Chicago also had rookie Willson Contreras at catcher, batting fifth. Soler was in the sixth slot, followed by second baseman Javier Baez, shortstop Addison Russell and pitcher Kyle Hendricks.
Santana, Cleveland's usual designated hitter, was playing his second career game in left. He also played four innings at the position in 2012.
Santana also was in the leadoff spot. Rookie Tyler Naquin got the start in center, batting eighth, and Lonnie Chisenhall was in right, batting sixth.
Those notorious, game-changing winds are beginning to whip at Wrigley Field.
After a fairly calm morning in Chicago, the wind is picking up and heavy gusts of 40 mph are expected during Game 3, which could send some routine fly balls to left field into the bleachers - or on to Waveland Avenue - for home runs.
Hey, this is the Windy City.
The flags bearing the retired jersey numbers of Cubs greats Ernie Banks, Ron Santos and Ferguson Jenkins, were flapping in a stiff breeze atop the left-field foul pole as members of the grounds crew prepared the infield as a dozen pigeons circled the pitching mound.
The wind has always been a factor at Wrigley, turning pitching duels into high-scoring affairs or knocking down balls that might otherwise be over the wall.

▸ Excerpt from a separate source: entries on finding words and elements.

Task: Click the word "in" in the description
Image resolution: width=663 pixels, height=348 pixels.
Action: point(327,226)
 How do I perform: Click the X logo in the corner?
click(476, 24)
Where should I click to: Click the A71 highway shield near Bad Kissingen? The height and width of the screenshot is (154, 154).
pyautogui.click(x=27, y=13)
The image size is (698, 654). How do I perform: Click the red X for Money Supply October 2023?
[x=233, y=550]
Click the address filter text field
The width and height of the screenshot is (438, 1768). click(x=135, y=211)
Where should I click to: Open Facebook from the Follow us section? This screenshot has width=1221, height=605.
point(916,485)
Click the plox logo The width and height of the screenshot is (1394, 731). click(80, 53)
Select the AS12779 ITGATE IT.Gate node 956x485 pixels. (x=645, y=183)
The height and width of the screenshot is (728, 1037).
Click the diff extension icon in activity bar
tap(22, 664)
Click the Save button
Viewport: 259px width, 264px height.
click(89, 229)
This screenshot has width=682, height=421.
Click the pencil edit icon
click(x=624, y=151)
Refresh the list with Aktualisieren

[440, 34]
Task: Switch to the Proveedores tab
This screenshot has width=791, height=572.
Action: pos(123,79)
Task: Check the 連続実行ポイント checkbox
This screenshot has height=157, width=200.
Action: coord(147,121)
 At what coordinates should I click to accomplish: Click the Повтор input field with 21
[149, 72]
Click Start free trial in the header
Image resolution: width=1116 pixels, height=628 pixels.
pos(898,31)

It could be a problem for the Indians, who are expected to start designated hitter Carlos Santana in left. He's only played four innings there in his career.
After waiting 71 years to witness a World Series game, Chicago Cubs fans can hardly contain themselves.
More than six hours before the first pitch of Game 3, thousands of fans - many of them wearing jerseys with names like Banks, Sandberg and Rizzo on their backs - were already in the streets ringing Wrigley Field on Friday as the Cubs prepared to play the Cleveland Indians.
It's the first Series game at the fabled ballpark since 1945, and many Chicagoans skipped work to begin a weekend of baseball they'll never forget.
There was a long line outside Murphy's Bleachers, the renowned tavern on the corner of Sheffield and Waveland Avenues. Vendors worked the crowd, one of them peddling a T-shirt that said, ''I Ain't Afraid of No Goat.''
Generations of Cubs fans believed their team was denied a trip to the Series partly because of ''The Curse of the Billy Goat,'' which began when a Chicago tavern owner supposedly put a hex on the team after it refused to let his pet goat, Murphy, into Wrigley Field during the `45 Series.
The Cubs haven't won the World Series since 1908. It's only been a 68-year drought for the Indians, who last won it all in 1948.